"are kings" (sing. ܡܱܡܠܷܟ), &c. Then in Syriac even the sheva mobile has often quite disappeared, as we are able in part to establish, even for very early times, through the relations of Rukkākhā and Quššāyā (§ 23 D): compare also the treatment of originally doubled consonants (§ 21 B).

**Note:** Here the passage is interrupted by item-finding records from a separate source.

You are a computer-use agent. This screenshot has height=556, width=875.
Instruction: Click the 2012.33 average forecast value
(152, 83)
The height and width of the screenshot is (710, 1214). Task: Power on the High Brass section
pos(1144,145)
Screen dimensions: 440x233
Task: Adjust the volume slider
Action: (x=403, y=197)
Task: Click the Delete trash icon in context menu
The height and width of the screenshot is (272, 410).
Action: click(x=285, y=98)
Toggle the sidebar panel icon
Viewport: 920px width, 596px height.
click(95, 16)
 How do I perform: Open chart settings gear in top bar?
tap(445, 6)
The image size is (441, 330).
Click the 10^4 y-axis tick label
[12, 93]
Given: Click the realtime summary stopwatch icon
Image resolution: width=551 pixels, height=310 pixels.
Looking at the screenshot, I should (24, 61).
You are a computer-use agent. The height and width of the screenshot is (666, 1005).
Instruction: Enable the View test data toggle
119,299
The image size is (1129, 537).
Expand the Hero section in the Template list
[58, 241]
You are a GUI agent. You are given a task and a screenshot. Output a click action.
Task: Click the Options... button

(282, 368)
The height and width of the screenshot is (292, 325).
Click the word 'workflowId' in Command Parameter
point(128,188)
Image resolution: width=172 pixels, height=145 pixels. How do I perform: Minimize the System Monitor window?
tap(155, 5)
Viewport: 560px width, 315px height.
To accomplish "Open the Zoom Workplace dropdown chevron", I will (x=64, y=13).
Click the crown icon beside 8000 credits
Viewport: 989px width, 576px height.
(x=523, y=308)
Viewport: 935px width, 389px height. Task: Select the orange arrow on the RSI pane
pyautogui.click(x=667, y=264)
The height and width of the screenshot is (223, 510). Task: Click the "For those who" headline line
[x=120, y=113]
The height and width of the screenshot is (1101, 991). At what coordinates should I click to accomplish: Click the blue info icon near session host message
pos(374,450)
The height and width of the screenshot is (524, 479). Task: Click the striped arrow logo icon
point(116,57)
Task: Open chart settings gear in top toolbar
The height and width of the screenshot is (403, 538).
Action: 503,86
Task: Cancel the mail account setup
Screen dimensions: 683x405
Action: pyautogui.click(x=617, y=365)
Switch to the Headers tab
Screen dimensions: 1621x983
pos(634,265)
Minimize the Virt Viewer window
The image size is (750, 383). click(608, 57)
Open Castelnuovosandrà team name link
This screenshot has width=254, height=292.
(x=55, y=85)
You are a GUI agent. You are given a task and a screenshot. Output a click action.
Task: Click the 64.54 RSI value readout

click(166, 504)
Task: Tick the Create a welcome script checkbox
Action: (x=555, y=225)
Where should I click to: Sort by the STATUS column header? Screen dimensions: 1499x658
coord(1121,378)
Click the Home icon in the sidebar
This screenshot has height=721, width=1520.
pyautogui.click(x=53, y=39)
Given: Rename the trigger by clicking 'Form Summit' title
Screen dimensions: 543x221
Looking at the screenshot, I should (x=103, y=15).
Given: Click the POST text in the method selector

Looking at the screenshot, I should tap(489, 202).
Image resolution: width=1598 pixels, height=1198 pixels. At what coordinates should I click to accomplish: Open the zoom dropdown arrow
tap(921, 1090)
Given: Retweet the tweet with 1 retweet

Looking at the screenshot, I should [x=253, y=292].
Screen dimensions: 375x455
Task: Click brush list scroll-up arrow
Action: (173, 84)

B. A sharpened syllable does not count for an open one, even when the double-consonant is itself simplified (§ 21 A, B). Thus the short vowel remains, with resulting hardness, in ܪܱܒܻ݁ܝ (rabbī, West-Syrian rabī) "brought up"; ܪܷܒܻ݁ܝܬ݂ܳܐ "interest"; ܡܱܚܶܡ (maḥḥem) "heats"; ܩܽܘܜܳܠܴܐ (quṭṭālā) "murder"; and so even ܫܱܐܷܠ "asked"; ܫܽܘܐܴܠܳܐ "question" (for theoretical šaʾʾel, šuʾʾālā). Here and there the falling away of the doubling in the pronunciation is to be made up for by lengthening the vowel.
C. But still in certain cases a short vowel holds its ground even in an open syllable: thus with ܐ as the initial letter of a syllable (§ 34), e. g. ܡܱܠܱܐܟ݂ܳܐ for מַלְאֲכָא "angel"; in the secondary forms ܢܷܩܽܘܡ, ܢܱܣܺܝܡ for ܢܩܽܘܡ, ܢܣܺܝܡ "stands", "sets" (§ 177 C) ; in many later forms like ܩܜܰܠܽܘܢ, ܩ̈ܜܰܠܷܝܢ (§ 158 D); and in the forms of the Imperative with Object-suffixes like ܕܰܒܱܪܱܝܢܝ "lead me" (§ 190), &c. So also is it in forms like ܓܰܠܝܱܬ݂ܶܗ "she revealed it" (§ 152), a recent formation from ◌ܶܗ + ܓܰܠܝܱܬ. The Nestorians (always?) lengthen the a in such cases (§ 42).
D. Where there had been two open syllables with short vowels, one of these had of course to remain ; thus ܕܰܗܒ݂ܳܐ from dahavā "gold"; ܕܶܟ݂ܪܴܐ from dakharā "a male"; ܩܷܜܠܱܬ݂ from qaṭalath "she killed", &c.
E. So too, when the prefixes ܘ ܕ ܠ ܒ come before a vowel-less consonant, their vowel remains as an a, thus ܒܱܡܠܷܟ݂ from ܡܠܷܟ݂ + ܒ "in a king"; ܠܱܓ݂ܒ݂ܳܪ "to a man"; ܕܰܩܜܰܠ "who killed"; ܘܱܢܣܱܒ݂ "and took". With the words mentioned in § 51, which may assume an ܐܷ as their commencement, the prefix ܒ is given as ܒܷ, and so with the other prefixes, thus ܒܷܫܜܳܪܴܐ "in the written bond"; ܠܷܫܬܴ݁ܐ "to the six", &c.Thus too, a appears in the corresponding case, when several such prefixes come together at the beginning of a word: ܘܱܕ݂ܡܱܠܟܳܐ "et regis",
- With ܘ and ܠ, a is the original vowel; perhaps ܒ has just been adapted thereto by analogy, though originally it appears to have been bi and certainly analogy explains the treatment of ܕ, which is shortened from dī.